Impossible: My Story
Written by: Stan Walker with Margie Thomson
Reviewed by: Ayla Akin
When I first picked up this book, I had no prior knowledge of Stan Walker. Based on the cover (I know right, rookie mistake), Walker’s appeal alluded me. What could a 20-something popstar offer me with his “impossible” life story? Fast forward to the moment I peer up at my husband mid-read, crying, “oh my god Stan Walker achieved the impossible!” Walker pours his heart into this saddening and at times deeply disturbing autobiography. At its core is an uncomfortably relatable paradox – that where there is great love there is often deep pain.
Walker grew up in a large Māori family with poverty, addiction, and abuse a firm part of his daily reality. There are few social issues untouched. The troubling moment when Walker describes his great sadness and longing to take his own life provides an emotionally compelling and personal element missing behind the horrifying statistics of male suicide in New Zealand. The vivid accounts of physical and sexual abuse suffered by Walker at the hands of family members are naturally disturbing and yield a feeling of anxiety that persists sorely throughout the book.

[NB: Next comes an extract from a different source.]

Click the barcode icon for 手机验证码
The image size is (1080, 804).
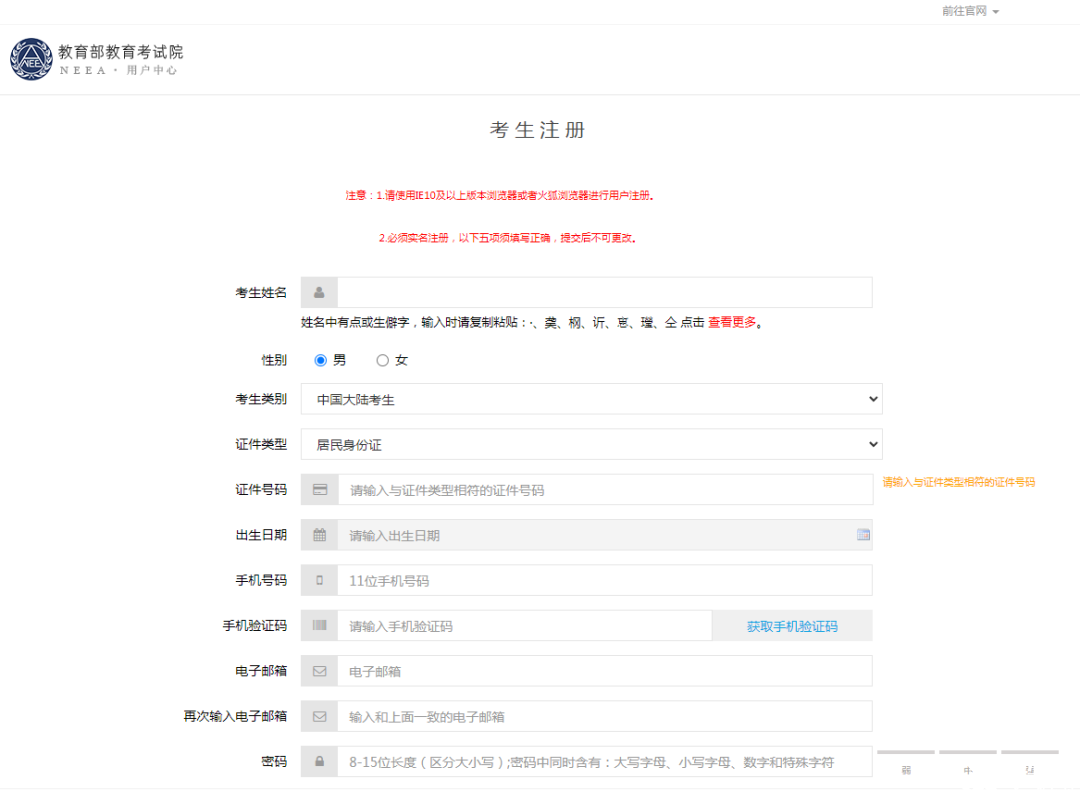click(x=319, y=626)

A memory or experience, no matter how traumatic, is usually followed by mature and compassionate insight. These insights create profound moments as Walker finds peace for himself as the innocent abused child, his current recovering self, and even his abusers, for whom he has forgiveness. There is finally a beacon of light when Walker’s entire world, along with his family’s, changes through his willingness to accept his faith. Whilst I cannot relate to his religious awakening, I certainly can relate to pivotal moments that have changed the way I think and have helped positively shape my life.
Unlike most celebrity autobiographies, Walker does not strive for the hero narrative. The raw, spine-tingling honesty has purpose – to inspire change. Walker is proud of his heritage and uses his life story to powerfully express to other families that generational trauma can indeed end.